Cosa rendeva il Paradise Garage diverso da ogni altro club?
Il Paradise Garage non è nato pensato come discoteca. Era un garage per camion su King Street, a SoHo, che Larry Levan e l'ingegnere del suono Richard Long hanno trasformato prima ancora della sua apertura, nel 1977. Long e Levan hanno scelto gli altoparlanti e costruito la sala attorno ad essi, non il contrario: le pareti scorrevano su binari da cinque centimetri per vibrare con i bassi, il pavimento poggiava su pedane da sette centimetri per attutire i ballerini durante set che potevano durare dodici ore, e Long ha realizzato una cassa per i bassi su misura, la «Levan Horn», pensata esattamente per l'orecchio di Levan. Il club restava riservato ai soci, una clientela in maggioranza nera e gay, ingresso con tessera, senza licenza per gli alcolici perché non ne ha mai servito uno. Long ha usato il Garage come suo banco di prova per ogni nuovo apparecchio realizzato in seguito, e nel 1980 Billboard gli ha assegnato il premio per il miglior sound design disco, l'industria che riconosceva pubblicamente ciò che i ballerini di King Street sapevano già.
Come ha inventato Levan un suono solo suonando dischi?
Levan non ha mai imparato uno strumento e parlava raramente di tecnica, ma i suoi set facevano scivolare il disco nel dub, il gospel nel post-punk, e le prime drum machine in qualsiasi cosa venisse dopo, montati su nastri che editava lui stesso tra un brano e l'altro. Questo rifiuto di restare dentro un solo genere è ciò a cui habitué e storici fanno riferimento per spiegare perché «garage» sia diventato il nome di un genere a sé: un suono forgiato sulla pista da ballo di una sola sala, portato in giro dai DJ e produttori che vi sono passati. Levan produceva anche, in particolare «Don't Make Me Wait» dei Peech Boys nel 1982, realizzato con l'ingegnere Michael de Benedictus, un brano ancora campionato e remixato decenni dopo.

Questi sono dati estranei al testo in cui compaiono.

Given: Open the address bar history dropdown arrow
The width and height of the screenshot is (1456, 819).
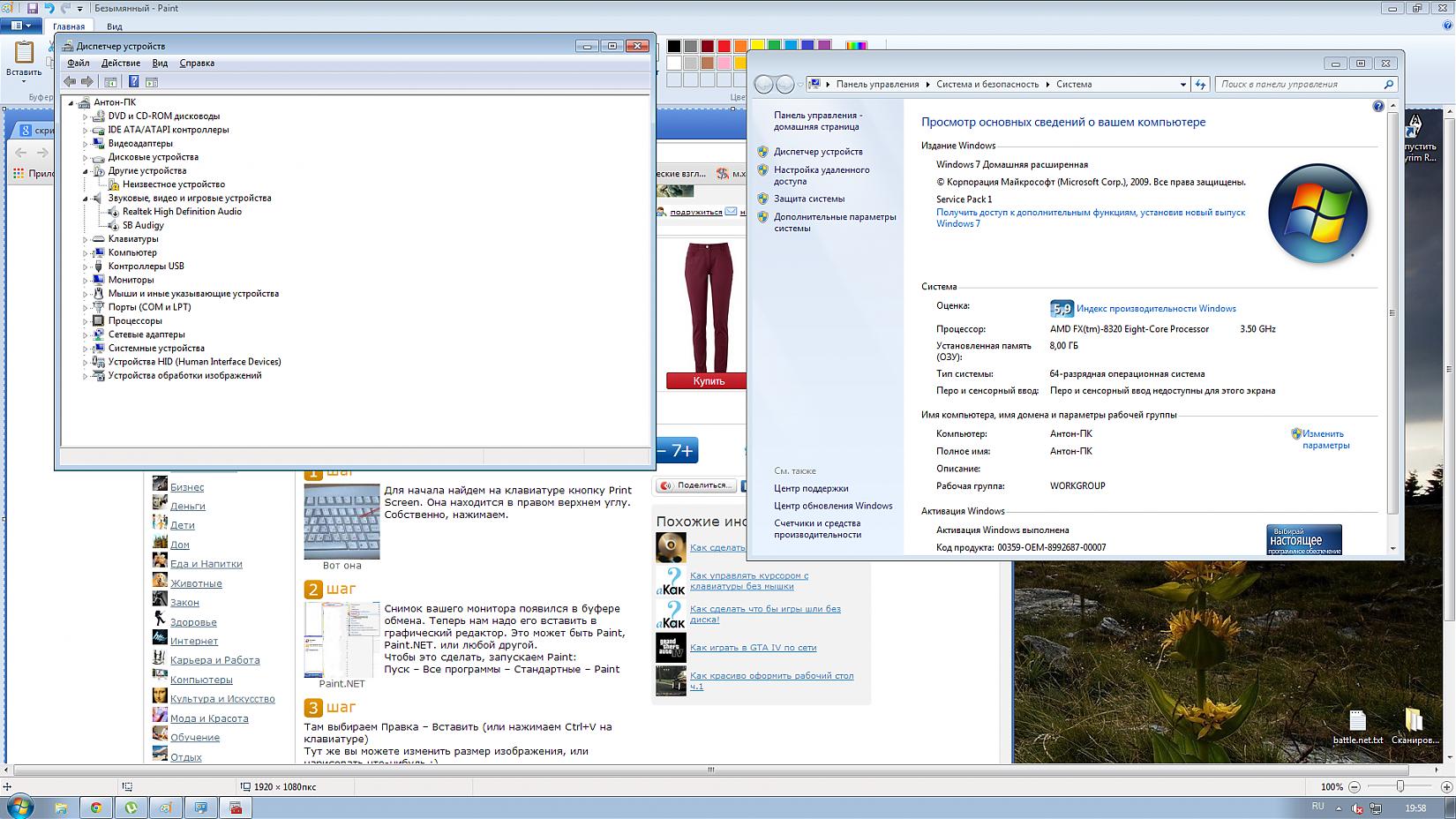Looking at the screenshot, I should (x=1182, y=85).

Frankie Knuckles, che ha lavorato accanto a Levan a New York prima di trasferirsi al Warehouse di Chicago, ha portato a ovest parte di quella stessa sensibilità, uno dei motivi per cui garage e house vengono trattati come generi fratelli e non come estranei.

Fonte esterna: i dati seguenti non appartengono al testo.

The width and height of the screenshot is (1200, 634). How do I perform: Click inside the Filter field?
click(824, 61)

Gli habitué del Paradise Garage avevano un nome per i set notturni di Levan: la «messa del sabato».
Cosa gli è successo, e perché il Garage conta ancora?
Il club ha chiuso dopo una festa d'addio di 48 ore nel settembre 1987, senza un contratto d'affitto rinnovabile per i proprietari. La salute di Levan era già in declino da anni per una forte dipendenza da eroina e PCP, aggravata da una cardiopatia congenita; è morto l'8 novembre 1992 al Beth Israel Medical Center di Manhattan, per insufficienza cardiaca causata da un'endocardite. Aveva 38 anni. La Dance Music Hall of Fame lo ha inserito nel 2004. Nel 2014, Red Bull Music Academy e una petizione promossa dai fan si sono battuti per ribattezzare «Larry Levan Way» l'isolato di King Street dove sorgeva il club, radunando migliaia di persone in una festa di strada organizzata attorno a quella campagna. L'edificio non è sopravvissuto: la demolizione è iniziata nell'ottobre 2017 e l'area oggi è vuota. Ciò che è sopravvissuto è il metodo, scegliere l'impianto prima della sala, programmare senza badare ai confini di genere, tenere una pista pensata per chi balla e non per chi guarda, ed è per questo che gestori di club e sound designer continuano a invocare il nome di Levan quando spiegano cosa stanno costruendo.